Avec une production stabilisée à 400 000 logements, les entreprises du bâtiment peuvent agiter, avec raison, le spectre de la pénurie. Sans rêver aux 550 000 mises en chantier qui constituèrent un record il y a une dizaine d'années, il est admis qu'il manque actuellement 50 000 logements-an pour éviter la dégradation du parc national et assurer un logement décent à tous les ménages. Autre aspect de cette défaillance de la politique de l'habitat, le bâtiment a de nouveau perdu 40 000 emplois en 1981. Par rapport à 1972, le recul est de 36 % en termes d'activité (heures travaillées) et de 24 % en termes d'emploi.

Paralysie

Le nouveau pouvoir politique, comme le précédent d'ailleurs, a pris diverses mesures afin de ranimer le secteur (déblocage de crédits privilégiés, etc.), mesures d'abord jugées satisfaisantes par les entreprises, mais ensuite contrariées par d'autres mesures plus générales (impôt sur la fortune, etc.).

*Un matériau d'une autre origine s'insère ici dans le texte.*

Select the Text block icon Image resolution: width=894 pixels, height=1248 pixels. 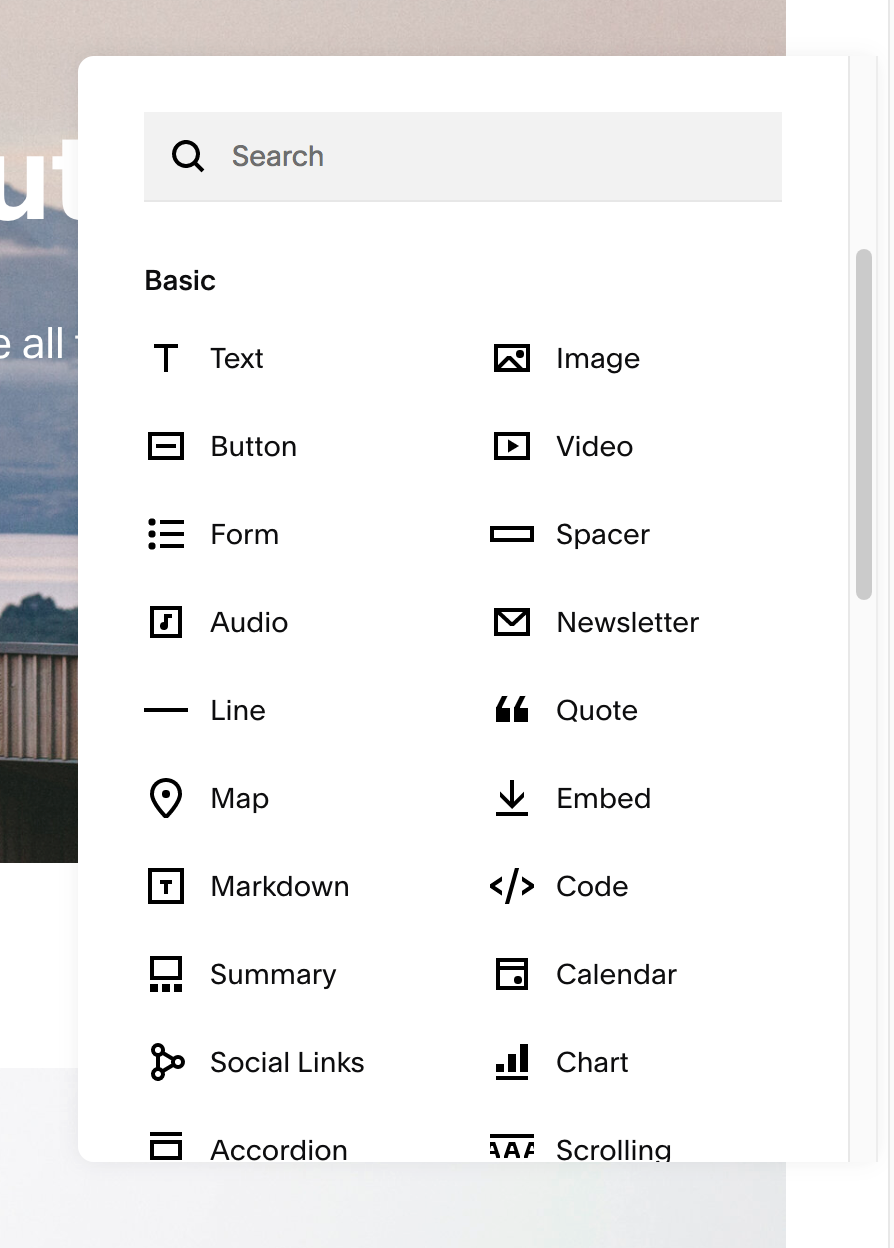click(166, 358)
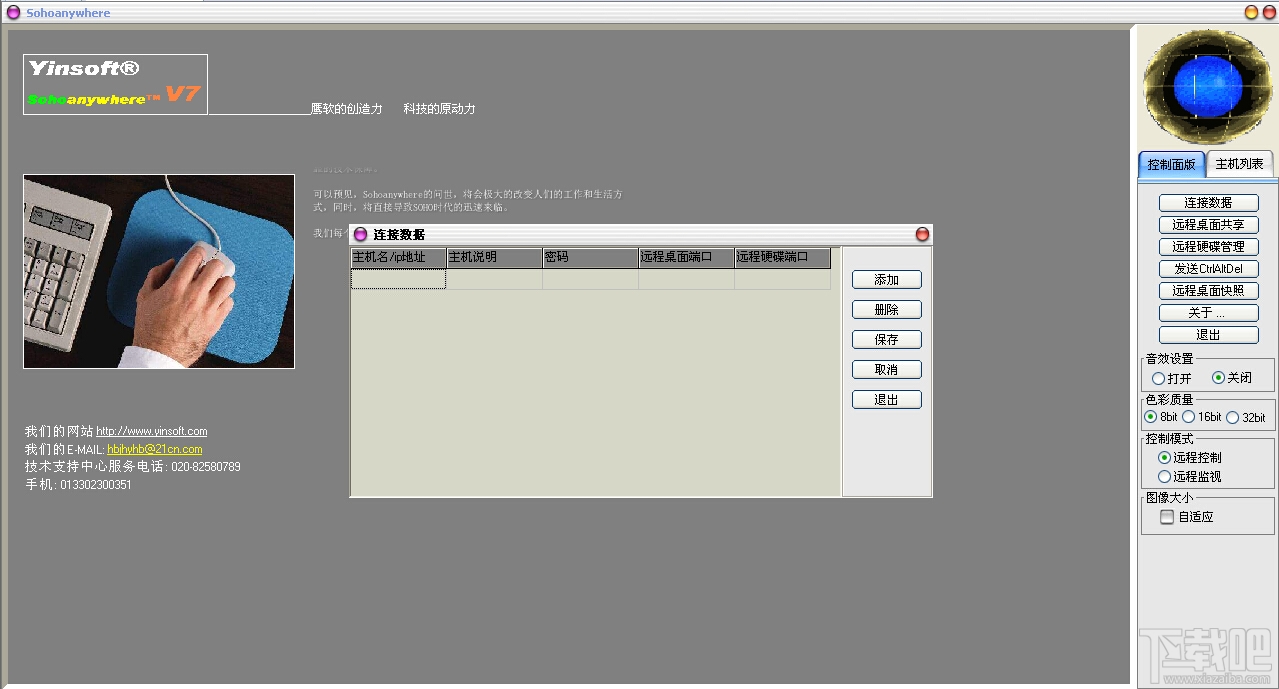Screen dimensions: 1279x689
Task: Click the 添加 button in 连接数据 dialog
Action: pos(886,279)
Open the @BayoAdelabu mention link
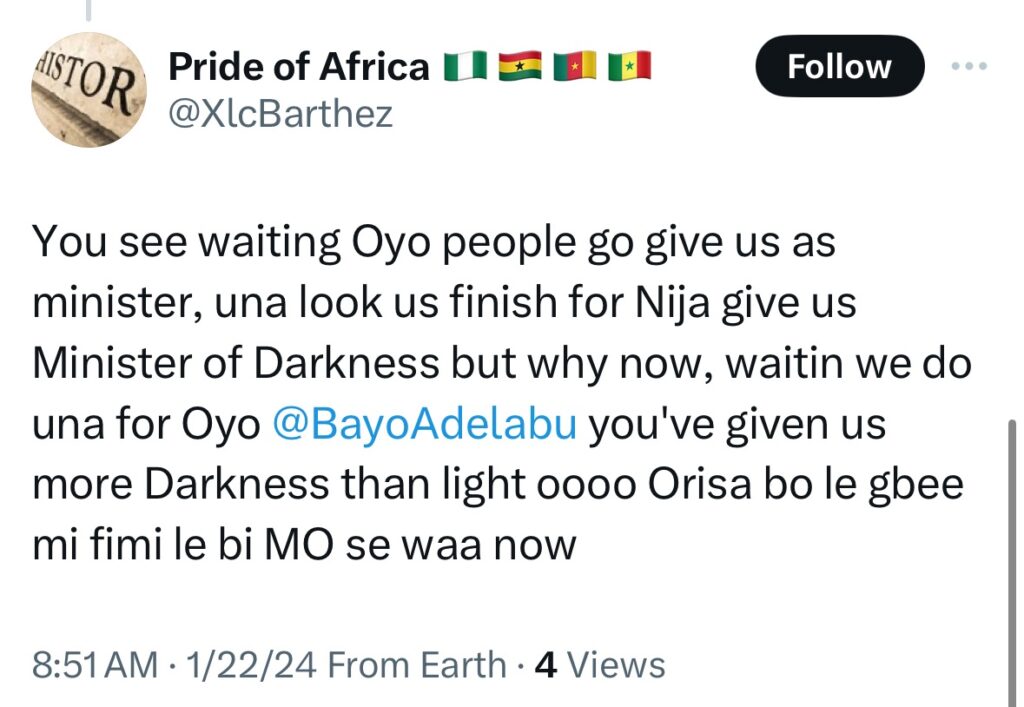This screenshot has width=1024, height=707. click(x=424, y=425)
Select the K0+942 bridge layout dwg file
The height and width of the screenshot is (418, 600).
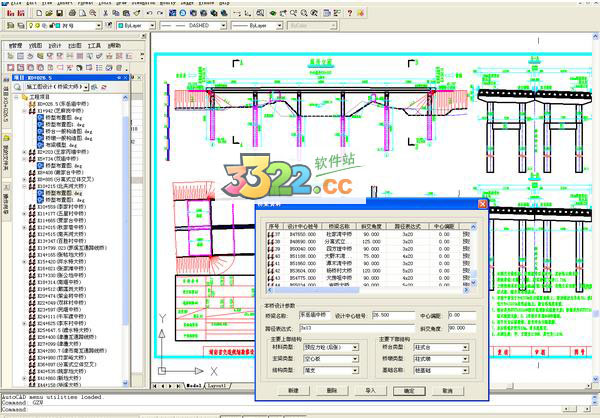pyautogui.click(x=62, y=117)
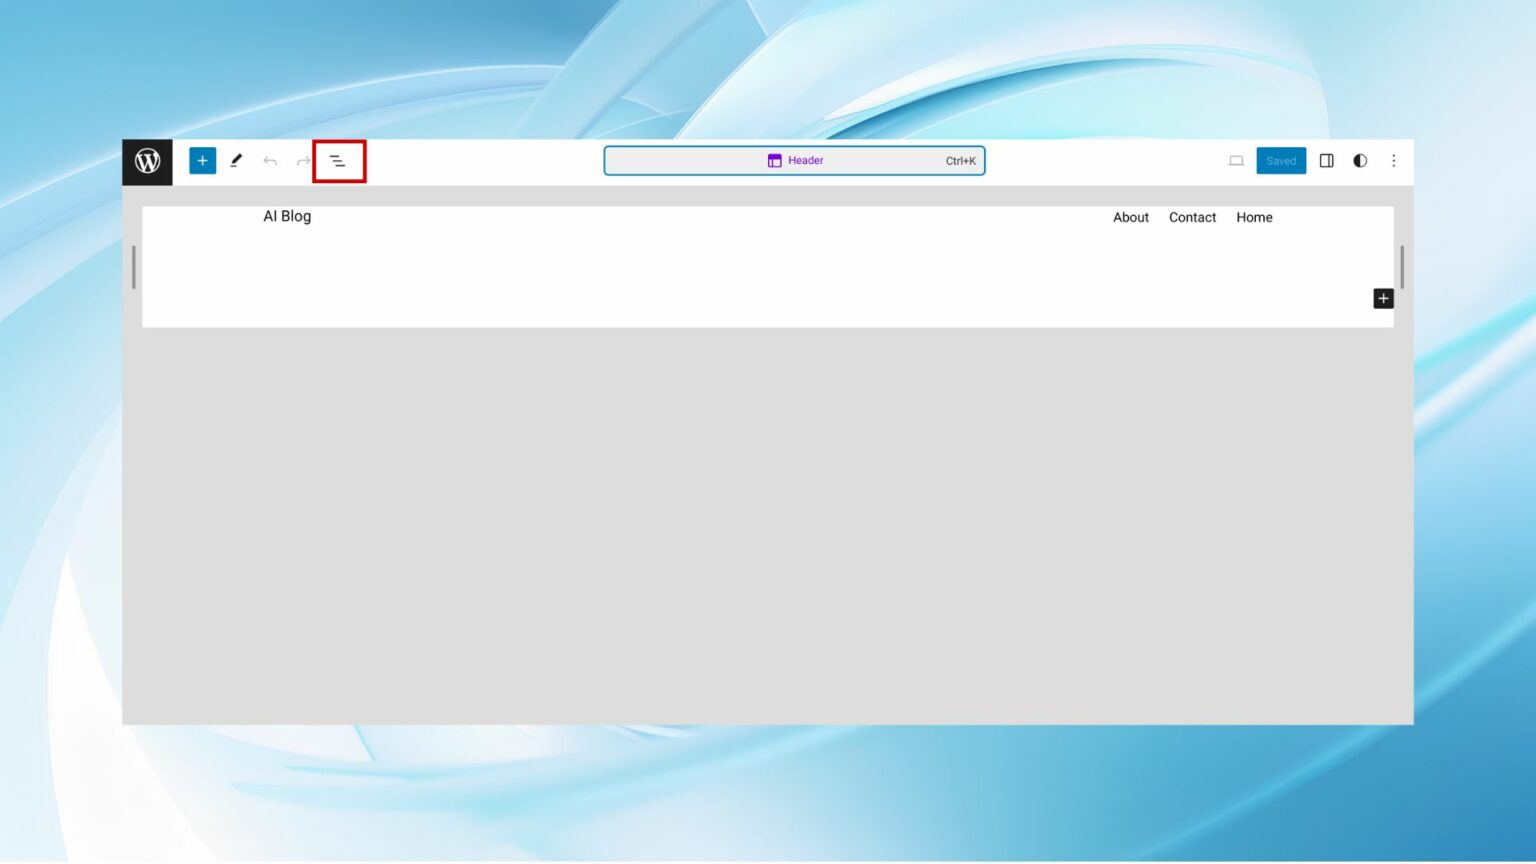Click the WordPress logo to exit editor
Image resolution: width=1536 pixels, height=864 pixels.
(x=147, y=160)

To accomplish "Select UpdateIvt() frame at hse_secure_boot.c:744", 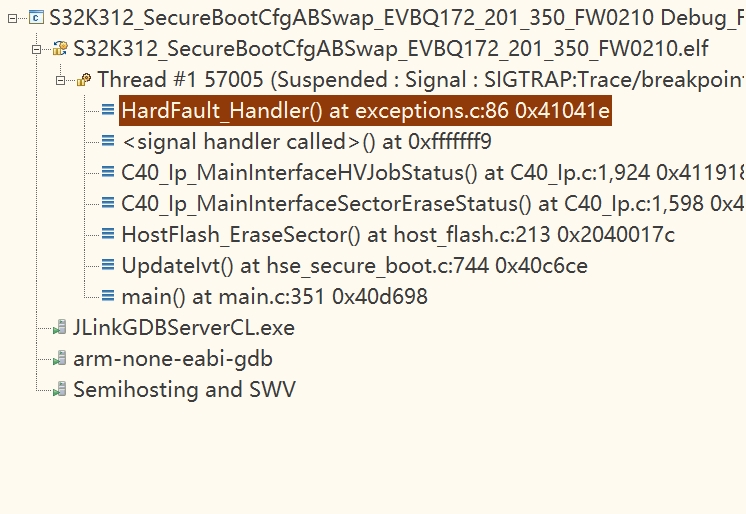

Au total, les candidats au logement, découragés par les taux d'intérêt élevés, s'orientent désormais plutôt vers le locatif aidé, dont les mises en chantier ont augmenté de 14 % en 1981, et donc vers la construction collective qui, après avoir chuté fortement pendant plusieurs années, s'est redressée de plus de 10 % l'an dernier.